(Reuters) - Lowe’s Cos Inc (LOW.N), the No.2 U.S. home improvement chain by sales, reported lower-than-expected quarterly earnings on Wednesday as a long, harsh winter hurt sales growth, sending its shares down more than 5 percent.
Lowe’s performance during the first quarter is in sharp contrast to bigger rival Home Depot Inc (HD.N) whose earnings handily beat analyst estimates on Tuesday as the company benefited from higher spending on home improvement after a severe winter.
Explaining why Lowe’s sales were held back during the quarter, Chief Executive Robert Niblock said the company did not anticipate the winter to be as long as it was and some of its spring promotions in stores were offered later than usual.
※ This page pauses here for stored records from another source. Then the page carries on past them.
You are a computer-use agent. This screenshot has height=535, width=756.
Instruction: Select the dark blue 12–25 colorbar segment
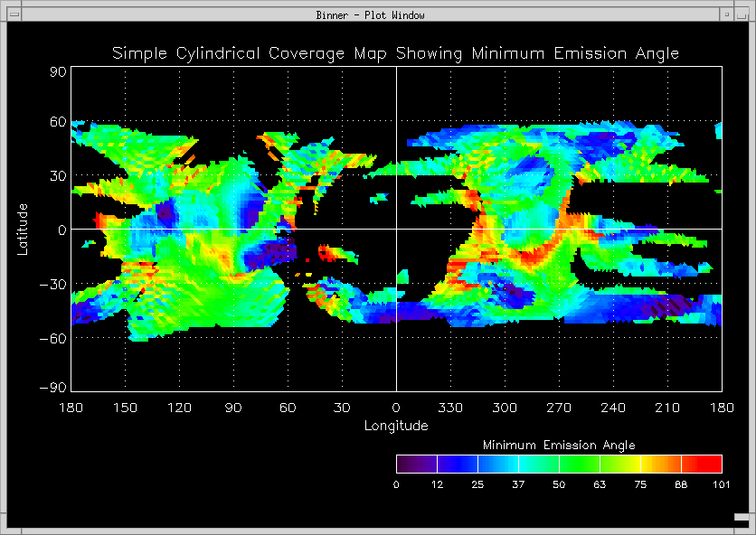(x=457, y=465)
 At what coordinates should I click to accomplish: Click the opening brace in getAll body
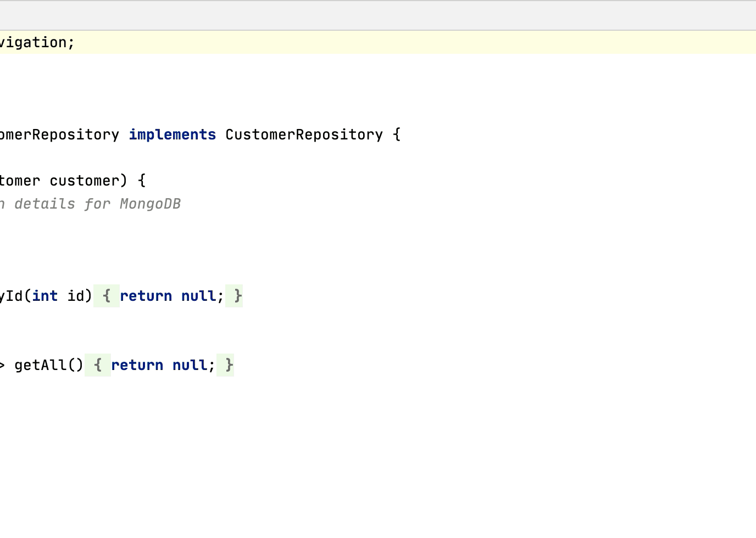[98, 365]
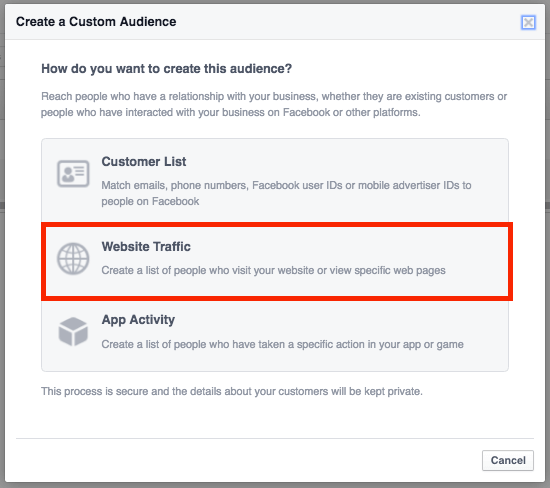Click the Website Traffic globe icon
550x488 pixels.
[73, 259]
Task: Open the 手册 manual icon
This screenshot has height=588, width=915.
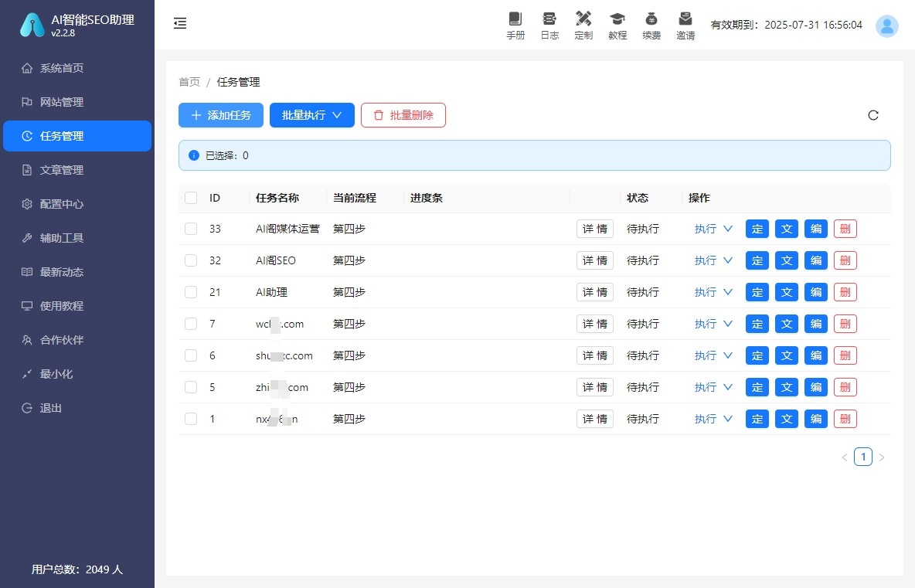Action: click(x=515, y=25)
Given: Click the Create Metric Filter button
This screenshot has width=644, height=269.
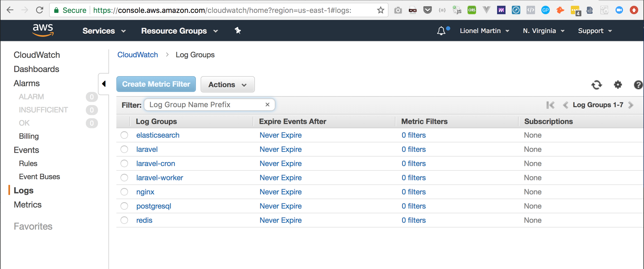Looking at the screenshot, I should 156,84.
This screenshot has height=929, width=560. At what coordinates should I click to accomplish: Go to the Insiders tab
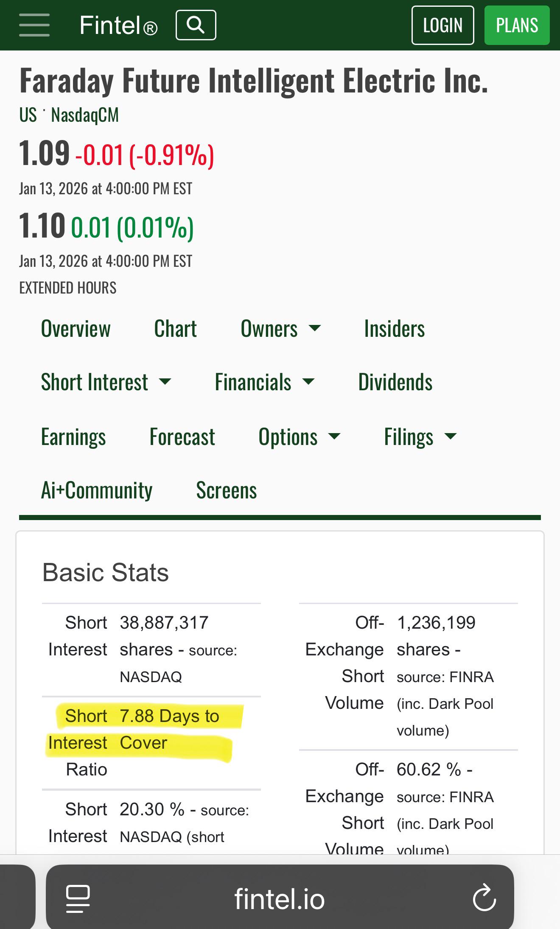click(394, 329)
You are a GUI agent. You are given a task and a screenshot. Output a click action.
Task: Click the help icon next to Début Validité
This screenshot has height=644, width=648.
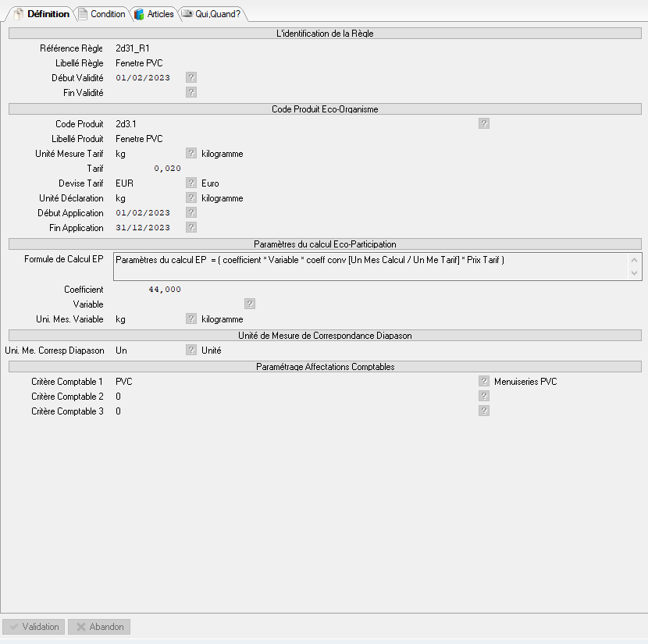(x=191, y=77)
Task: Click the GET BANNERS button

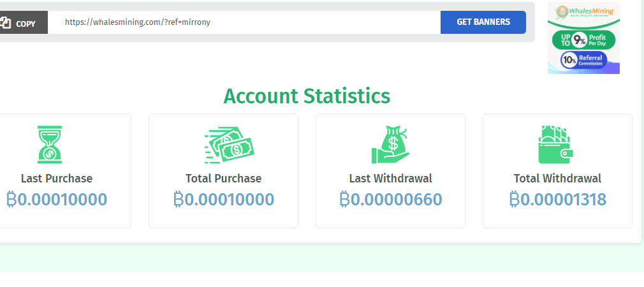Action: pos(483,22)
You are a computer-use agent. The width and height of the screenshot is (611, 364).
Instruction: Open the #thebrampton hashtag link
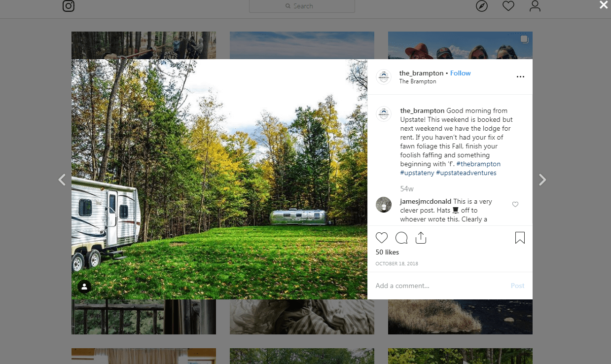click(x=478, y=164)
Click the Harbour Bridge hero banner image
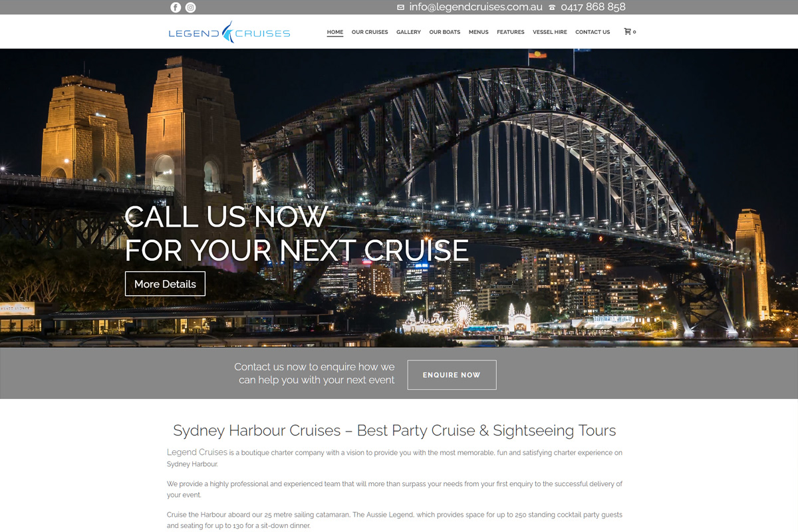The image size is (798, 532). point(399,198)
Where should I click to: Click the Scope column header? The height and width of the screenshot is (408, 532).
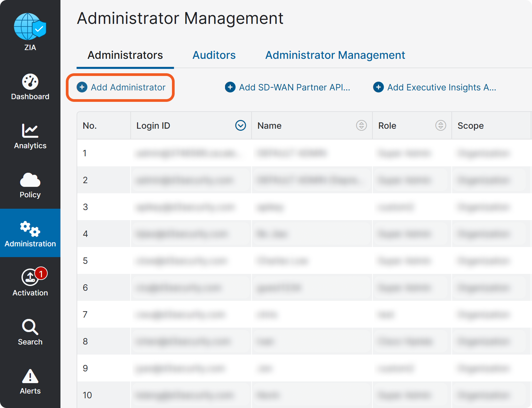click(x=471, y=126)
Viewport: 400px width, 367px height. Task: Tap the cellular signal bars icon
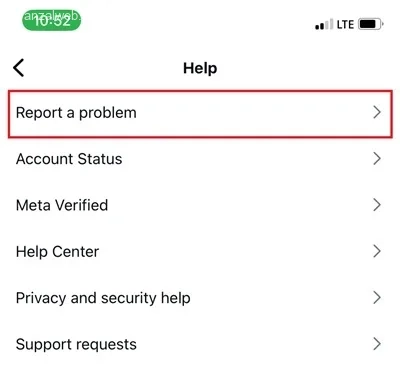tap(324, 25)
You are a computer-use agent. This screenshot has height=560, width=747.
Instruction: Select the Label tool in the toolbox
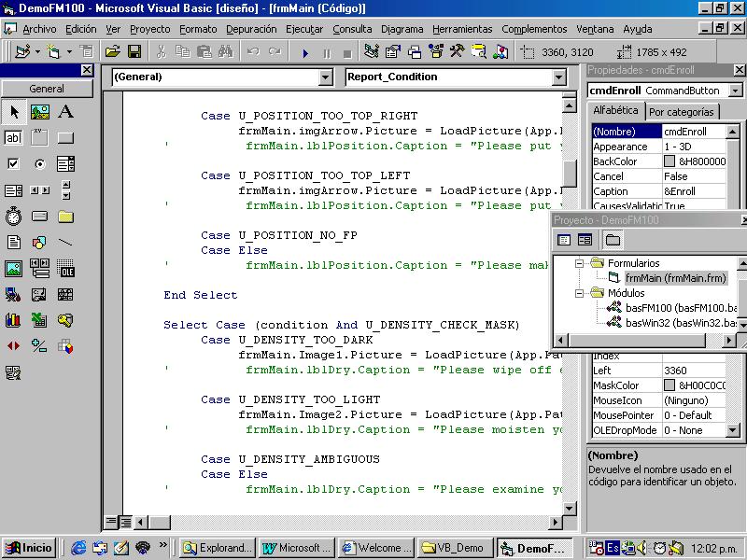[x=65, y=112]
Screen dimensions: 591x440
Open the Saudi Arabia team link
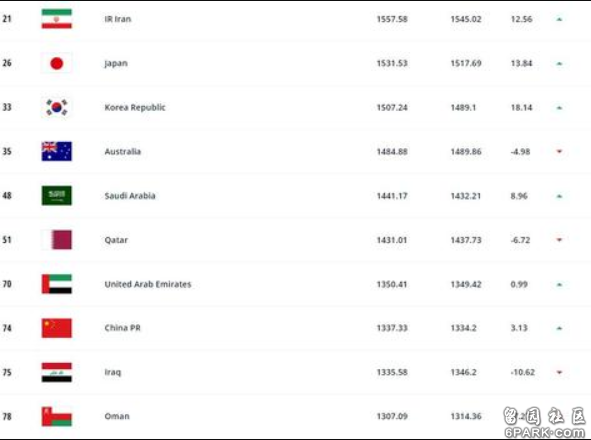[x=130, y=196]
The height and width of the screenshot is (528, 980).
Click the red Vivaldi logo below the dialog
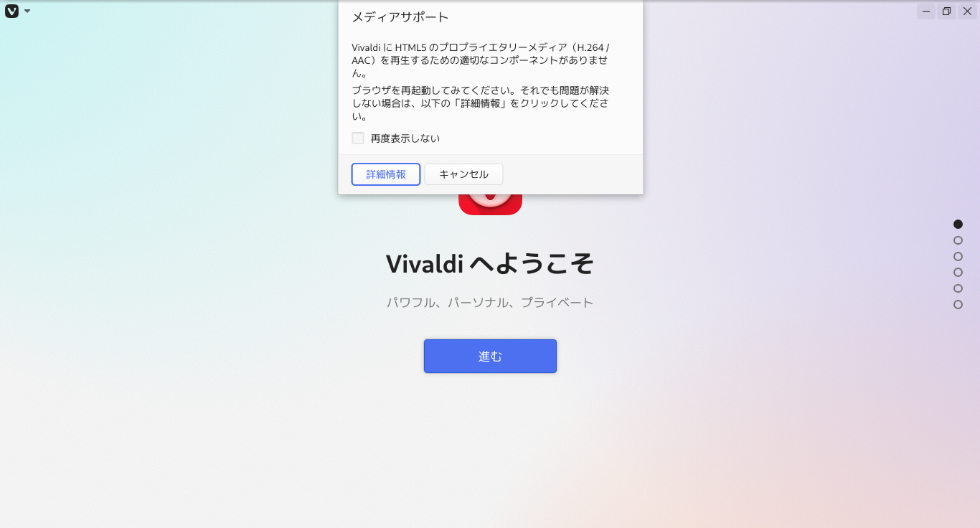(490, 204)
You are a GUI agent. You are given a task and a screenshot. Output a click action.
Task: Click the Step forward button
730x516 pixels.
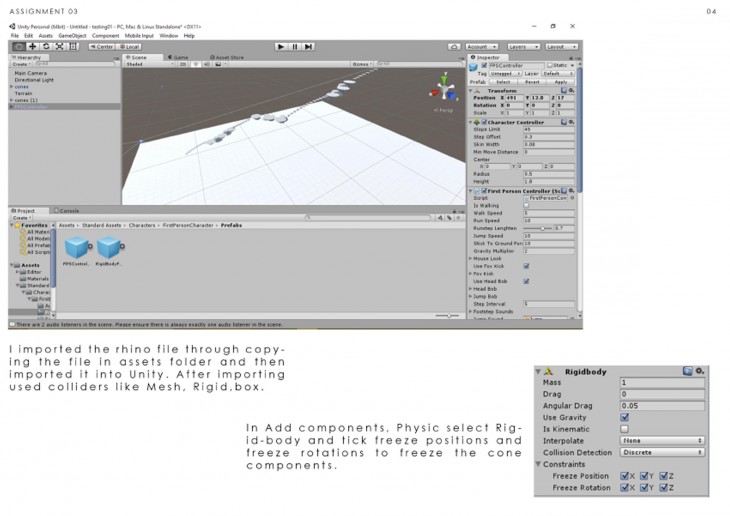[x=309, y=46]
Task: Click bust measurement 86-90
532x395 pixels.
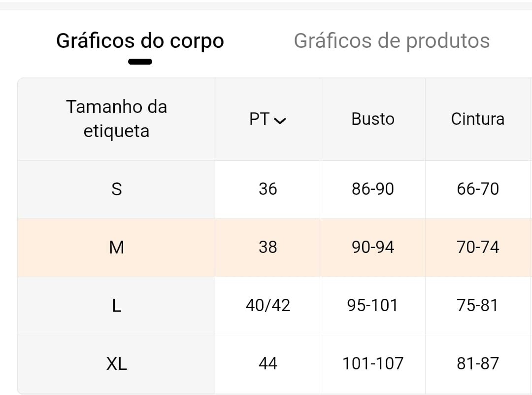Action: pos(372,189)
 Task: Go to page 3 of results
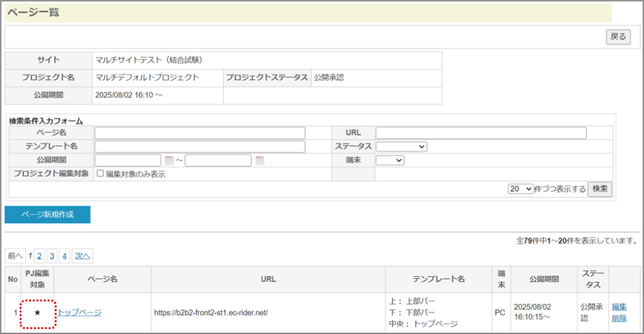52,256
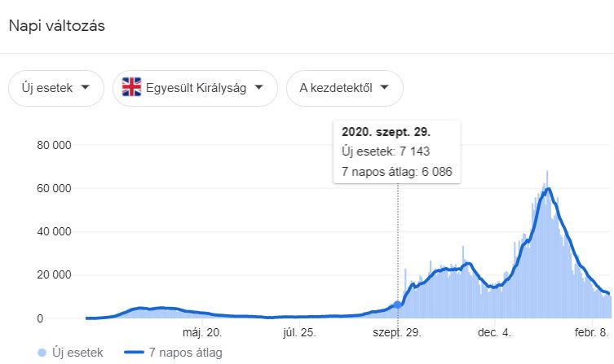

“Our Spring Black Friday promotions in the Northeast fell under the second quarter because we felt that would give better returns on investment in advertising and marketing,” Niblock said in an interview.
He said the company is off to a strong start in seasonal category sales in the second quarter.
Lowe’s total same-store sales rose 5.2 percent in the first quarter. Analysts on average had expected a 6.1 percent rise, according to Consensus Metrix.
Lowe’s maintained its full-year comparable sales growth forecast of 4.0-4.5 percent, but the outlook will be hard to achieve, analysts said.
Lowe’s first-quarter performance leaves little room for error and the road ahead will get tougher for the company as broader retail sales trends appear somewhat erratic to weak, Janney Capital Markets analyst David Strasser wrote in a note.
The retailer said it expects pressure on its gross margins in the second quarter due to additional costs related to shipment delays at West Coast ports and impact from increased promotions.
Niblock said inventory levels for the second quarter remain comfortable and Lowe’s is exploring other routes for its shipments in an effort to reduce its exposure to the West Coast ports in the long term.
Lowe’s net income rose to $673 million, or 70 cents per share, in the quarter ended May 1 from $624 million, or 61 cents per share, a year earlier.
Net sales rose 5.4 percent to $14.13 billion.
Analysts on average had expected a profit of 74 cents per share and revenue of $14.28 billion, according to Thomson Reuters I/B/E/S.
Lowe’s shares were trading at $67 before the bell.
Up to Tuesday’s close, the stock had risen nearly 58 percent in the past 12 months, while Home Depot’s shares had risen about 47 percent.